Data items
+ + + + + + +

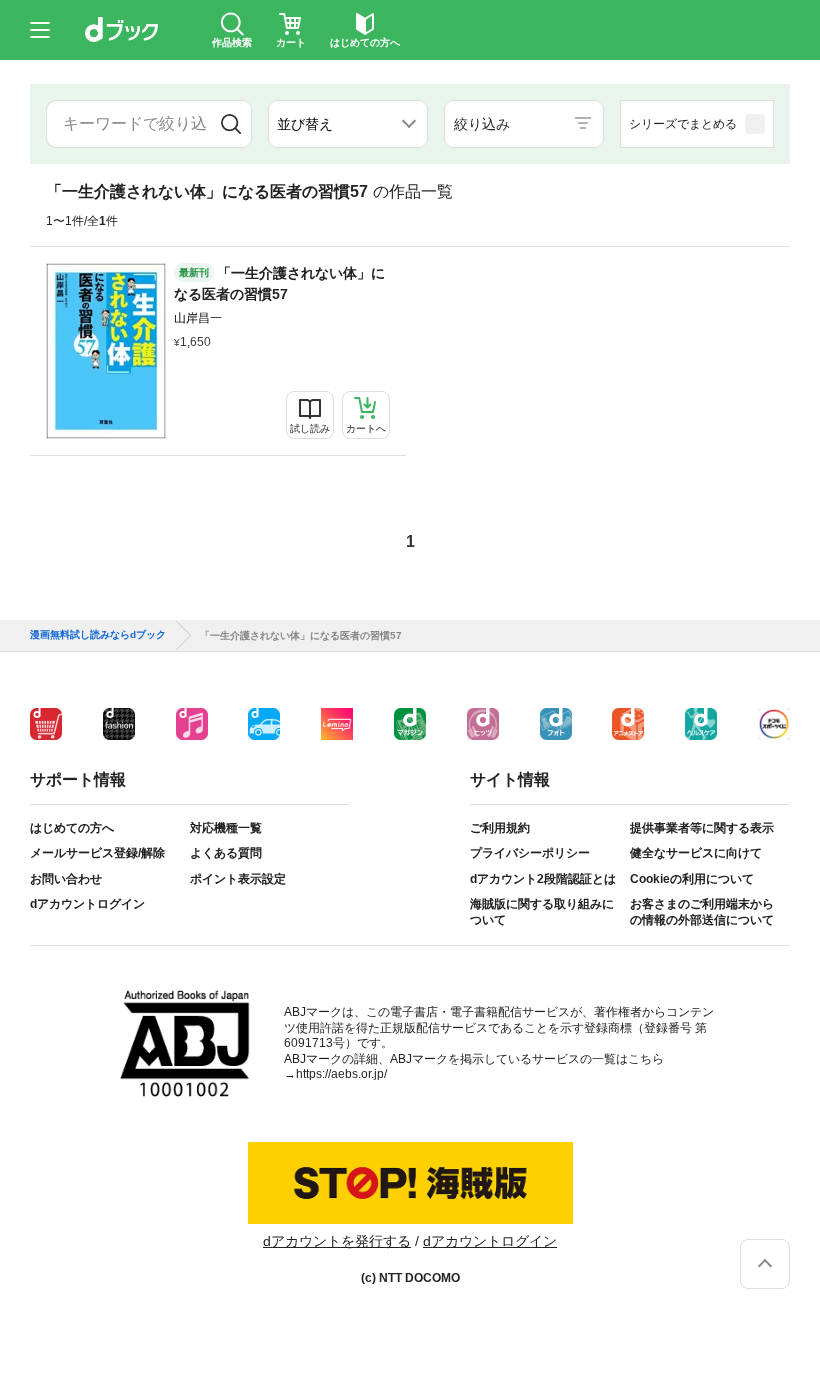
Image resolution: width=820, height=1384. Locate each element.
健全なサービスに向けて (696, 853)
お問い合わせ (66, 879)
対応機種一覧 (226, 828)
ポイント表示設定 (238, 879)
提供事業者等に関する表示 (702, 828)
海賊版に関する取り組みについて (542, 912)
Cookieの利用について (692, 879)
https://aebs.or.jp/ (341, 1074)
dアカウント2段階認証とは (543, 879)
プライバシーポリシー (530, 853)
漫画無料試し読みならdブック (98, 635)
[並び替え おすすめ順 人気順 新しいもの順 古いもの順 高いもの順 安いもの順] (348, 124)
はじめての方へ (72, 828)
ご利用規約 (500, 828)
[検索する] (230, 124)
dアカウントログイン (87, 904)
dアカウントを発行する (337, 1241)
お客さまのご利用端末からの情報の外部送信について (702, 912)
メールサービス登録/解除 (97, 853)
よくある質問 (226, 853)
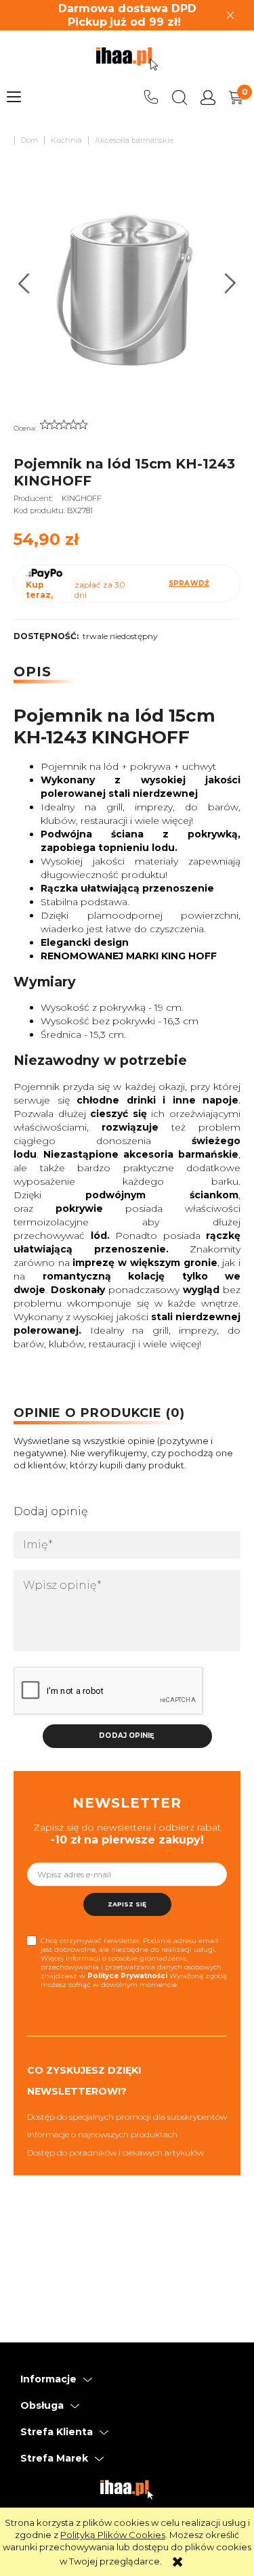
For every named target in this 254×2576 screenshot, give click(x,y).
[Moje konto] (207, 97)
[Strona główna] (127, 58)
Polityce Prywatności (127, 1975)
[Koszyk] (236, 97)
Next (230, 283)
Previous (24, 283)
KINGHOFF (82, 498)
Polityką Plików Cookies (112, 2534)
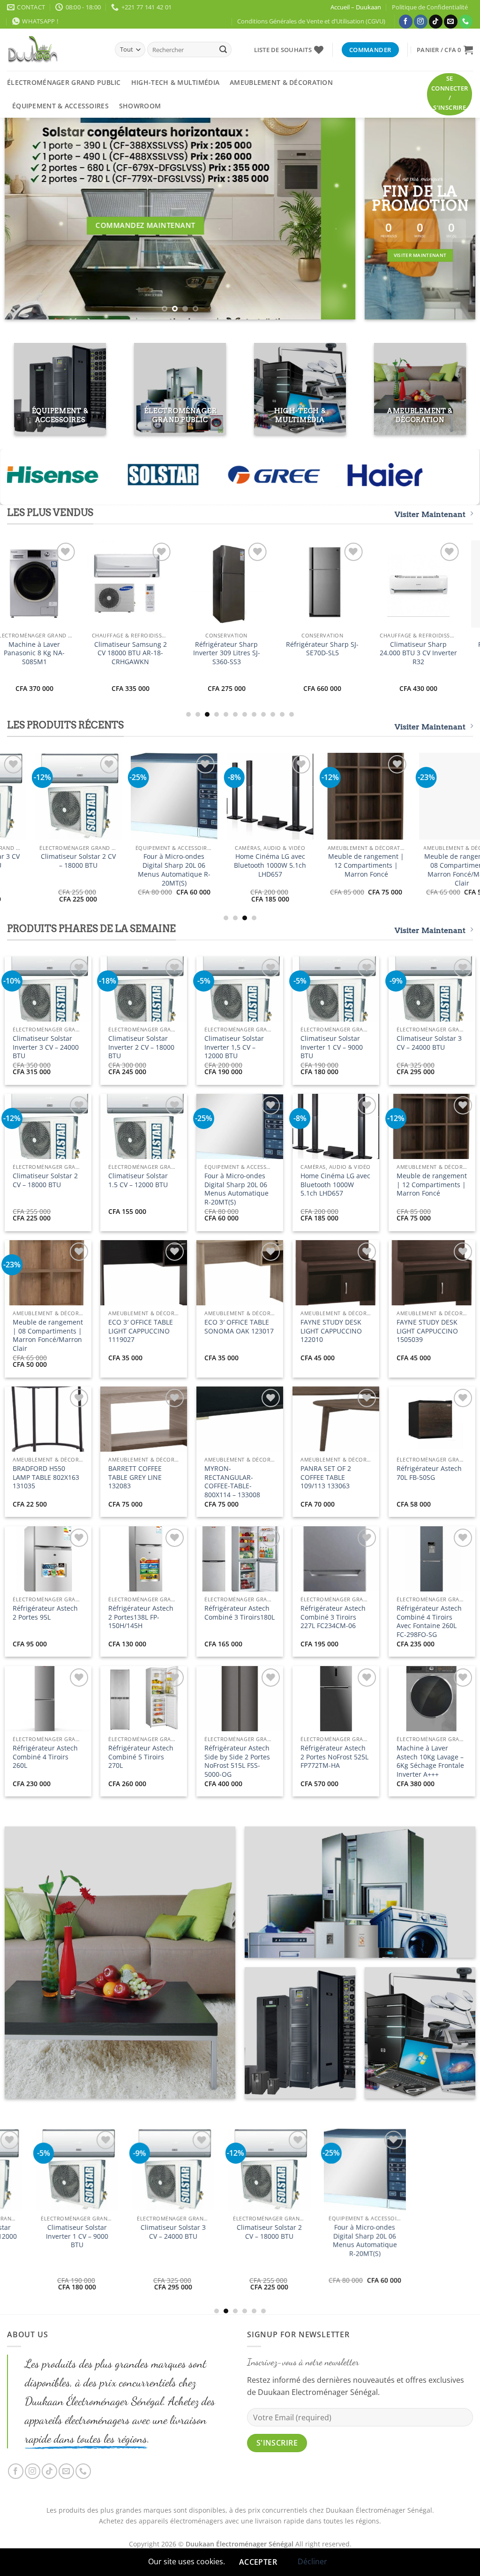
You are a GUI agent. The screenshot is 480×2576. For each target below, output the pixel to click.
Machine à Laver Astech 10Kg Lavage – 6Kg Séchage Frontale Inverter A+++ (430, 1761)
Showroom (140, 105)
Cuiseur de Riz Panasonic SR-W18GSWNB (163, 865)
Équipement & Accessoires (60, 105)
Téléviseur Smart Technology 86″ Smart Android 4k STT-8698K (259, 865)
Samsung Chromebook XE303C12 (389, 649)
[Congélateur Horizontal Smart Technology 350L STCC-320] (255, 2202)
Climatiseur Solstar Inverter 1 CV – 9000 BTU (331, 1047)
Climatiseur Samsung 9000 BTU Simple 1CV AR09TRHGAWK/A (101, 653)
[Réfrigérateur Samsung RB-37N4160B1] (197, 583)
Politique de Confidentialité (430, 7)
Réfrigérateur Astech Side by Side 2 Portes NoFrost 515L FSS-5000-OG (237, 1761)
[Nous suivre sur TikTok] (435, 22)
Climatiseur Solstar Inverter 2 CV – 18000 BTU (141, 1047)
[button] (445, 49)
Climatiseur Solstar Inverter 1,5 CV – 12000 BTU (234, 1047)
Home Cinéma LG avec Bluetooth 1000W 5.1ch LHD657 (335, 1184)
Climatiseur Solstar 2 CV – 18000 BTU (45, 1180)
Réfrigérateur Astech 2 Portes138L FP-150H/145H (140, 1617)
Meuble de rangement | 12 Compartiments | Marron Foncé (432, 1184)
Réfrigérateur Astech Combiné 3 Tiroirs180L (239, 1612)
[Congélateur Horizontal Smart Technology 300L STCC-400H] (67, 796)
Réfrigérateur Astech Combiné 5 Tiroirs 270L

+ + + + + + +

Keeping every character as it is, restate the lines above that run from the line with "Climatiseur Solstar 2" through the line with "[Congélateur Horizontal Smart Technology 300L", both included, and nothing else.

Climatiseur Solstar 2 CV – 18000 BTU (45, 1180)
Réfrigérateur Astech 2 Portes138L FP-150H/145H (140, 1617)
Meuble de rangement | 12 Compartiments | Marron Foncé (432, 1184)
Réfrigérateur Astech Combiné 3 Tiroirs180L (239, 1612)
[Congélateur Horizontal Smart Technology 300L STCC-400H] (67, 796)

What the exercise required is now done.